Proving that Points Are Concyclic: A Comprehensive Guide

When dealing with geometric problems, proving that a set of points are concyclic, or lie on the same circle, is a fundamental task. This article will guide you through multiple methods to determine if the given points A [2, 4], B [3, -1], C [3, -3], and D [0, 0] are concyclic. We'll use both Ptolemy's Theorem and the Shoelace Method, as well as solve for the equation of the circle.

Method 1: Ptolemy's Theorem

Ptolemy's Theorem states that for a quadrilateral to be cyclic, the product of the lengths of the diagonals must equal the sum of the products of the lengths of opposite sides. If we arrange the order of the vertices as A [2, 4], B [3, -3], C [3, -1], and D [0, 0], we can apply this theorem step by step.
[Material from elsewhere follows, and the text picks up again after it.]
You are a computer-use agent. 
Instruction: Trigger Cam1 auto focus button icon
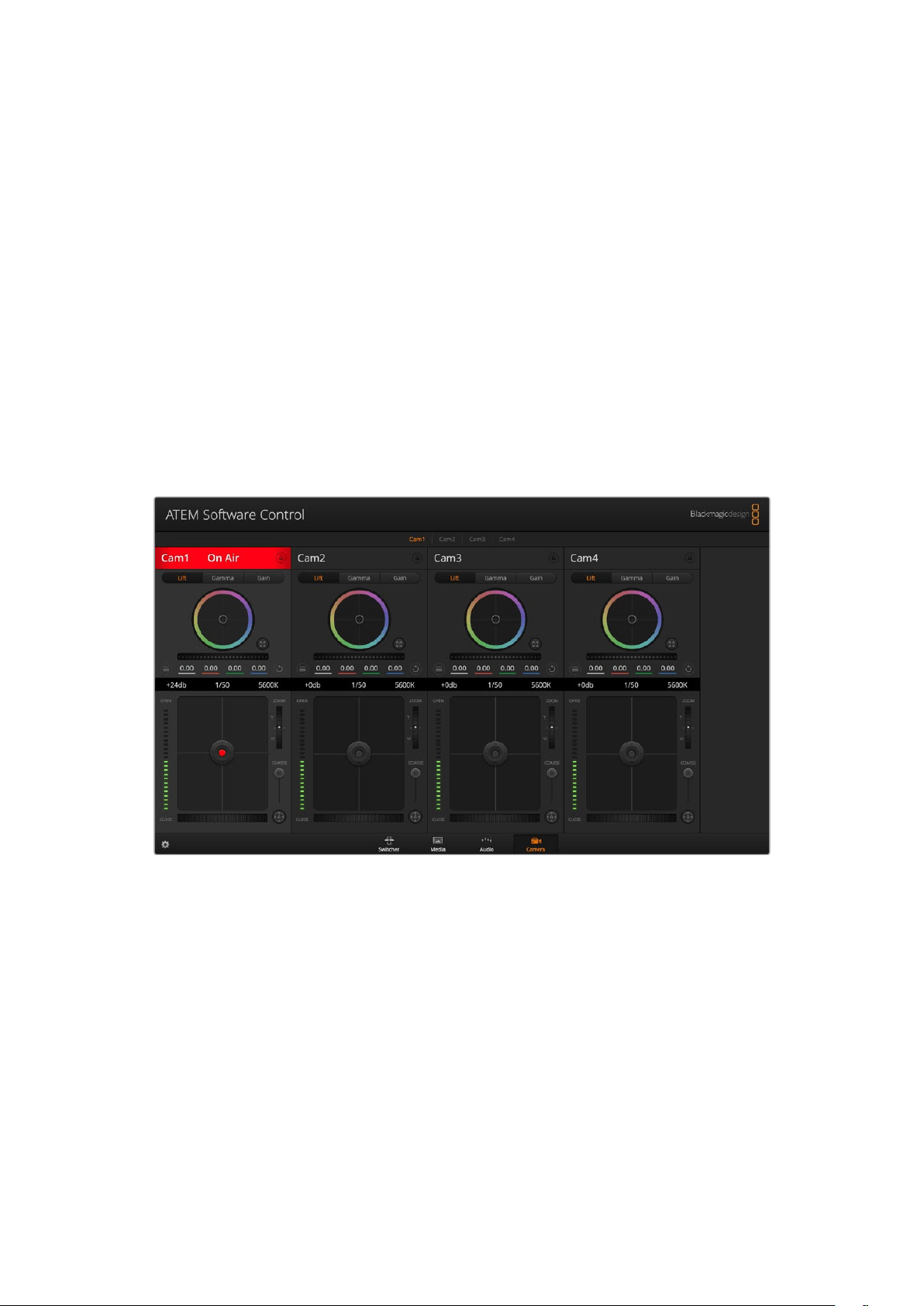click(279, 816)
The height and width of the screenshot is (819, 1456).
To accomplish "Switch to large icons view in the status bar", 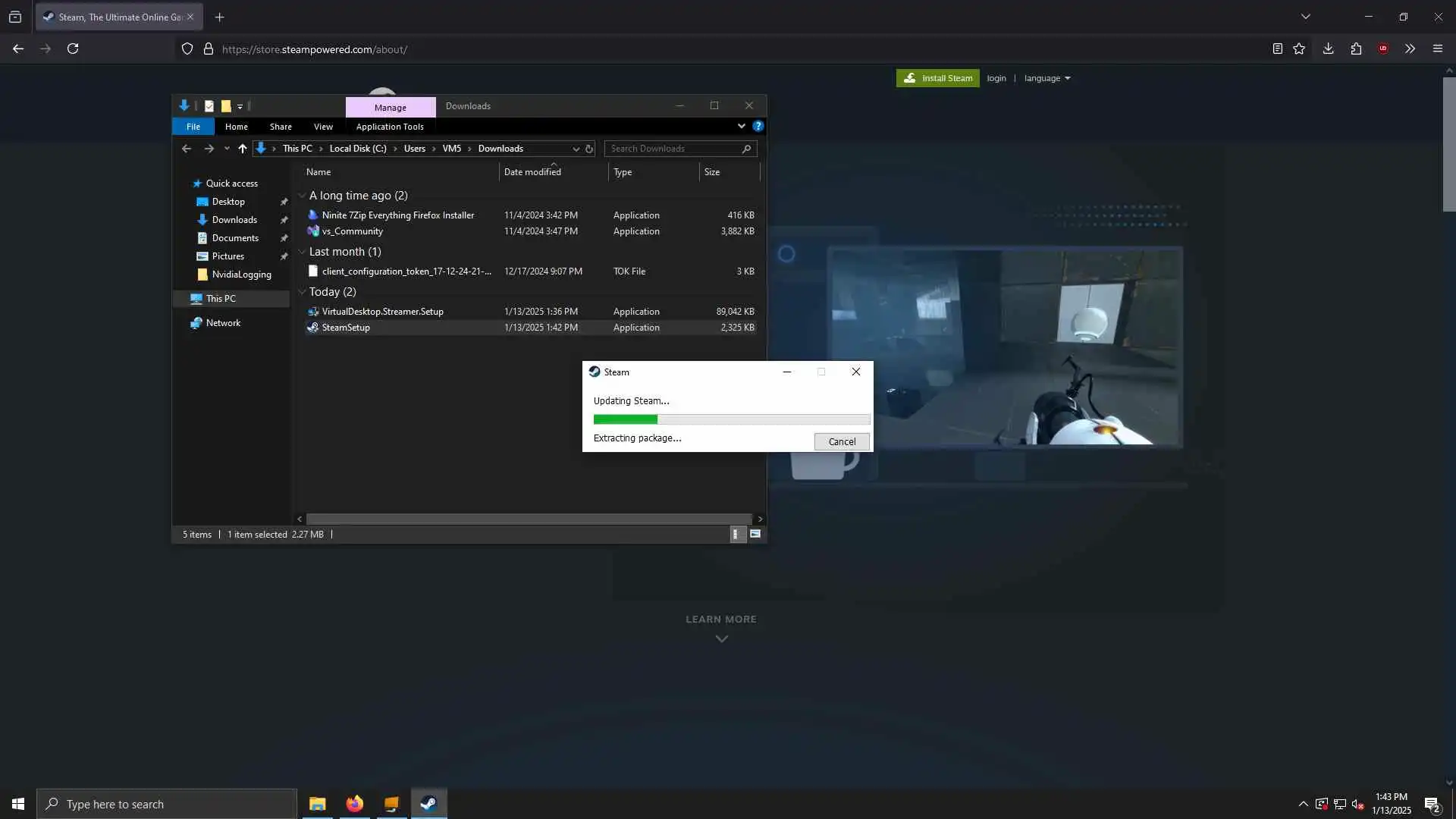I will 755,535.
Determining the Coordinates and Diagonals

A √(22 42) √20 B √(32 (-1)2) √10 C √(32 (-3)2) √18 D √(02 02) 0

The diagonals are:

AC √(3 - 2)2 (-3 - 4)2 √10 BD √(3 - 0)2 (-1 - 0)2 √10

Applying Ptolemy's Theorem

Let's calculate the sides AB, BC, CD, and DA as follows:

AB √(3 - 2)2 (-1 - 4)2 √26 BC √(3 - 3)2 (-1 3)2 √4 2 CD √(0 - 3)2 (0 3)2 √18 DA √(2 - 0)2 (4 - 0)2 √20

Using Ptolemy's Theorem:

AB · CD AC · BD

√26 · √18 √10 · √10

√468 10

Balance this with the given data.

Method 2: Shoelace Method

Calculating the Shoelace Area

The Shoelace Theorem is used to calculate the area of a polygon given its vertices. We'll use the vertices A (2,4), B (3,-3), C (3,-1), D (0,0) to verify if the points are concyclic.

3-1103 3-3183 0000 3-1103

Performing the Shoelace Calculation:

xy Sum:

3 · -1 3 · -3 0 · 0 3 · -1 -3 - 9 - 3 -15

YSS Sum:

3 · -3 3 · 0 0 · -1 3 · 4 -9 0 0 12 3

SSx Sum:

3 · -3 0 · 0 3 · -1 -9 - 3 -12

The area is calculated as:

Area 1/2 (YSS - SSx) 1/2 (-15 - 3) -6

The positive area indicates the points are concyclic.

Method 3: Circle Equation Approach

The general equation of a circle that passes through the origin is given by:

x2 y2 - ax - by 0

Where (a, b) is the center, and (0, 0) is the origin. Using points (3, -1) and (3, -3):

32 (-1)2 - 3a - (-1)b 0

9 1 - 3a b 0

10 - 3a b 0 - - - - 1

32 (-3)2 - 3a - (-3)b 0

9 9 - 3a 3b 0

18 - 3a 3b 0 - - - 2

From 1 and 2: -3a b - 10 18 - 3a 3b

b - 10 18 3b

-2b 28

b -14 - 10

b -2

Substitute b -2 into 1:

10 - 3a (-2) 0

-3a -8

a 8/3

The center of the circle is at (8/3, -2) and the radius squared (r2) is calculated as:

Radius2 (8/3 - 0)2 (-2 - 0)2 (8/3)2 4

Radius2 64/9 4 64/9 36/9 100/9

The fourth point (0, 0) satisfies the equation, hence all points are concyclic.

Conclusion

Using multiple methods, we have proven that the points A [2, 4], B [3, -1], C [3, -3], and D [0, 0] are indeed concyclic. We applied Ptolemy's Theorem, the Shoelace Method, and the Circle Equation Approach to demonstrate this. This comprehensive guide showcases the versatility of these methods in solving geometric problems.